- _LIST OF TASKS_:
- 1) Using the court opinion, decide whether each statement agrees with it: (a) the executrix listed the joint tenancy properties as belonging to the estate in her final account; (b) six bank accounts were among the properties alleged to have been held in joint tenancy; (c) the decedent admittedly owned an interest in all of those properties during his lifetime. Answer yes or no for each and quote the words of the court opinion that decide it.
- 2) According to the court opinion, in which county were the two parcels of real property alleged to have been held in joint tenancy?
- 3) Output the part of the court opinion that opens with the words containing "With reference to" and closes with "on the appeal.".

- _DOCUMENT_:
────────

With reference to the offer of proof, insofar as it related to the joint tenancy property, it would appear to have been assumed, in the hearing on the petition for distribution, either that the court had no jurisdiction in that proceeding to determine the question of title as between the estate and the widow to the properties claimed by the widow as surviving joint tenant, or that the decree establishing the fact of death was an adjudication as between the estate and the widow that the latter held title to the several parcels of real and personal property as surviving joint tenant. This is the only point which is properly before us on the appeal.
The executrix in her final account did not return as belonging to the estate any of the properties allegedly held in joint tenancy. From appellant's objections to the account it is difficult to determine whether he was attempting to put in issue the title to those properties and to require the executrix to account for them as properties of the estate. We may assume, however, that appellant thought he was raising that issue when he prayed for distribution to him of ‘20% of one-third of said estate’ and ‘that all of said estate be adjudged to be the separate property of decedent’ in view of hihis offer to prove that the estate consisted of all of the properties which we hav mentioned. We think we should assume that an attempt was made to place those matters in issue, because if an objection had been made that they were not in issue appellant might have been prompted thereby to amend his objections.
A proceeding for distribution is a proper one for the determination of questions of title to properties in which the testator had an interest and which are claimed by the executor as his own, adversely to the estate. It was the duty of respondent, as executrix, to account for all property of the estate. The property alleged to have been held in joint tenancy consisted of two parcels of real property in the County of Los Angeles, one promissory note secured by deed of trust, six bank accounts, and personal property constituting the equipment of a gas station. Decedent admittedly owned an interest in all of them during his lifetime. They came into the possession of the executrix upon the death of her husband. When she filed her final account and did not charge herself with any of the properties and the issue was raised, it was necessary for the court to determine whether she held all or any of the properties as executrix and for the benefit of the estate. This inquiry would have required a determination as to the nature of decedent's interest, whether the properties were held by him and his wife as joint tenants or otherwise. Best v. Coloneus, 1942, 56 Cal.App.2d 285, 132 P.2d 260, and cases therein cited.

────────

- _DATASET SECTION_:
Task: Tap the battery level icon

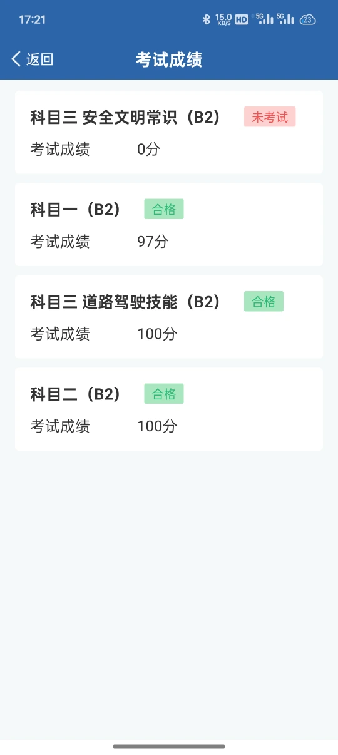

────────

- _RESPONSES IN ORDER_:
- 1)
(a) No: "The executrix in her final account did not return as belonging to the estate any of the properties allegedly held in joint tenancy."
(b) Yes: "six bank accounts"
(c) Yes: "Decedent admittedly owned an interest in all of them during his lifetime."

- 2) The County of Los Angeles.

- 3)
With reference to the offer of proof, insofar as it related to the joint tenancy property, it would appear to have been assumed, in the hearing on the petition for distribution, either that the court had no jurisdiction in that proceeding to determine the question of title as between the estate and the widow to the properties claimed by the widow as surviving joint tenant, or that the decree establishing the fact of death was an adjudication as between the estate and the widow that the latter held title to the several parcels of real and personal property as surviving joint tenant. This is the only point which is properly before us on the appeal.